By Nai Kanell
Vice President of Marketing
SpaceIQ

Businesses today have greater motivation to align their workplace design with operational excellence. The 9-to-5 work model has long been on its way out, but recent global events have likely made it history.

How can companies reshape their space utilization to support rapidly evolving work modes? By designing agile workspaces that can pivot quickly. Savvy businesses are adopting a sense of design urgency that reframes their workplace as a strategic asset.

The importance of workplace design

Workplace professionals have an economic incentive to get creative with their spaces. It’s not only sweeping impacts such as COVID-19 and natural disasters that put a spotlight on property costs. Commercial leases represent a major investment, anywhere from $158 per square foot in Minneapolis to nearly $600 per square foot in Washington, D.C. Tech giants like Twitter and Facebook are also reevaluating if distributed teams are a better way to recruit global talent. Businesses are feeling the pressure from all sides to optimize their workplace layouts.
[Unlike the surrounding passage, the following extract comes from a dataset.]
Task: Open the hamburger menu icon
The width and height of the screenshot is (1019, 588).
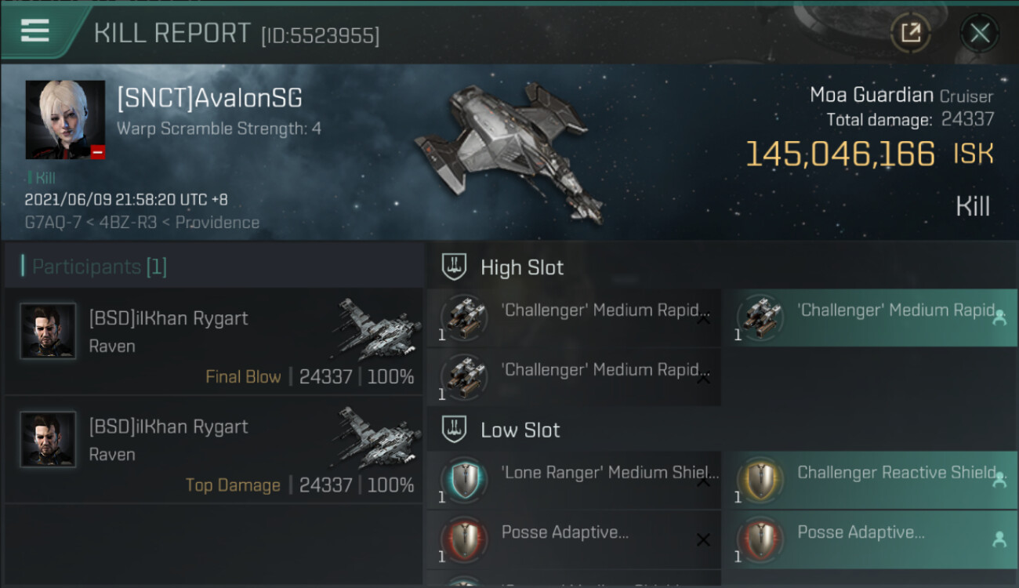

There will be a time in the near future when buildings aren’t standing idle due to social distancing—now is an ideal moment to reimagine your workplace design.

In a post-pandemic world, companies will have the opportunity to reevaluate all facets of their operations. Space utilization should be at the forefront of those conversations. Even though some people prefer to work remotely, the majority are eager to come back to the office. Many employees are more productive and satisfied when they can collaborate and share ideas in person. And most want the best of both worlds—be in the office to collaborate but have the flexibility to work from home when the plumber comes to fix a leaky pipe.

“Strategic uncertainty can feel like slogging through mud. Even so, companies often succeed or fail based on their managers’ ability to move the organization forward precisely at times when the path ahead is hazy,” according to Lisa Lai of the Harvard Business Review.

Design urgency starts by aligning business objectives with space utilization. But do leaders know what those objectives are? Are they looking to enhance productivity, increase collaboration, inspire visitors, attract talent, improve retention, showcase your brand, or simply house people? One or any combination of these goals determine the urgency needed to shape your design.

“Without clearly articulated goals for collaboration and productivity, an office redesign will hit roadblocks. Your business goals should be organized and qualifiable, which is why making decisions based on data is key to achieving improved work culture and team collaboration,” according to the Propmodo article Smart Office Design Starts with Proven Data—And Not Copying Google.

Your future workplace: 10 proactive ideas

Your workplace should be like Madonna or Coca-Cola—always reinventing itself. A dynamic floor plan makes it easier to adapt to evolving business needs. Otherwise, a static layout could be at odds with your strategic objectives.

“One of the fundamental challenges of the modern open office (or really, the office in general) is that it prescribes the use of space instead of providing a spatial canvas for employees to use as they see fit. There is no flexibility,” according to Propmodo.

Start by identifying square footage that can be repurposed to serve a wider variety of uses. Creative ideas can include:

  1. Consolidate square footage so a portion can be turned into sublease space
  2. Create multifunctional spaces, especially for collaboration
  3. Add more breakout spots with open layouts to encourage huddles
  4. Evaluate the need for private offices or if they be can booking-only options
  5. Repurpose cafeterias into hot desks or hotel spaces outside of lunch hours
  6. Transform cafeterias into a temporary town hall space by including A/V equipment and moveable stadium seating
  7. Free up dedicated desks and offices that are used infrequently by traveling staff
  8. Use shared seating for part-time employees; have teams split time between remote and on-site work in alternating shifts
  9. Allow a portion of your workforce to work from home
  10. Lease large kitchens and board rooms to outside companies for social gatherings, meetings, and other events

How do you know if any of these modifications will work? Design urgency doesn’t mean acting impetuously and throwing spaghetti against the wall. All layout decisions should be based on usage data and utilization trend analysis to ensure new workplace strategies are the right fit.

You also don’t need to make sweeping changes all at once. It’s better to introduce a new layout in one department and measure outcomes before iterating across the entire company. For example, one team may benefit from small huddle rooms while another team actually needs large conference spaces.

Design urgency and flexibility allows your company to maximize your workplace despite impacts from market shifts, pandemics, or unforeseen change. Whether it’s an expiring lease, a new business direction, or a change in workforce needs, design urgency with space utilization in mind should help your company move forward, not hold it back. It’s all about designing for now and the future.